# Methods to Load CSV Data File

With respect to tabular data, the most common format of data for ML projects is `CSV (Comma Separated Values)`. CSV is a simple file format which is used to store tabular data (number and text) such as a spreadsheet in plain text. 

## Consideration While Loading CSV data

### File Header

In CSV data files, the header contains the information for each field. 
The following are the two cases related to CSV file header which must be considered:
- Case-I: When Data file is having a file header: It will automatically assign the names to each column of data if data file is having a file header.
- Case-II: When Data file is not having a file header: We need to assign the names to each column of data manually if data file is not having a file header.

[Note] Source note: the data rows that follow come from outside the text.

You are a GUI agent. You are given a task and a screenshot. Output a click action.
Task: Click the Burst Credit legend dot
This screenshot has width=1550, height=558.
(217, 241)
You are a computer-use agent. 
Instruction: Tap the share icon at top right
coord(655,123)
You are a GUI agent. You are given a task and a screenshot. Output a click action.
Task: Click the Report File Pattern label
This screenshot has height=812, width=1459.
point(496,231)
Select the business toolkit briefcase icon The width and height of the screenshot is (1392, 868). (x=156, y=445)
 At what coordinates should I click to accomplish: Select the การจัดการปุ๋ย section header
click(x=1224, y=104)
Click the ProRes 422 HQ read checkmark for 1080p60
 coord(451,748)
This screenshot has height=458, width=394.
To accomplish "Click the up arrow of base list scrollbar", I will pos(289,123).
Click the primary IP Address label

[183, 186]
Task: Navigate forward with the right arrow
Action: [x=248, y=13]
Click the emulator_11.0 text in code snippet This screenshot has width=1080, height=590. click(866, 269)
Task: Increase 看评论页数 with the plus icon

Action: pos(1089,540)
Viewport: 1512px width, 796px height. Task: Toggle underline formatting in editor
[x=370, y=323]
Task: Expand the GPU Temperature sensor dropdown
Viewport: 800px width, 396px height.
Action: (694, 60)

In both the cases, we must need to specify explicitly weather our CSV file contains header or not.

### Comments: 
In CSV data file, comments are indicated by a hash (#) at the start of the line.

### Delimiter: 
In CSV data files, comma (,) character is the standard delimiter. we can also use a different delimiter such as a tab or white space. But in the case of using a different delimiter than standard one, we must have to specify it explicitly.

### Quotes: 
In CSV data files, double quotation (“ ”) mark is the default quote character.

The dataset we are going to use is the famous Iris data set. Some additional information about the Iris dataset is available at:

https://archive.ics.uci.edu/ml/datasets/iris

The dataset consists of 150 records of Iris plant with four features: 'sepal-length', 'sepal-width', 'petal-length', and 'petal-width'. All of the features are numeric. The records have been classified into one of the three classes i.e. 'Iris-setosa', 'Iris-versicolor', or 'Iris-verginica'.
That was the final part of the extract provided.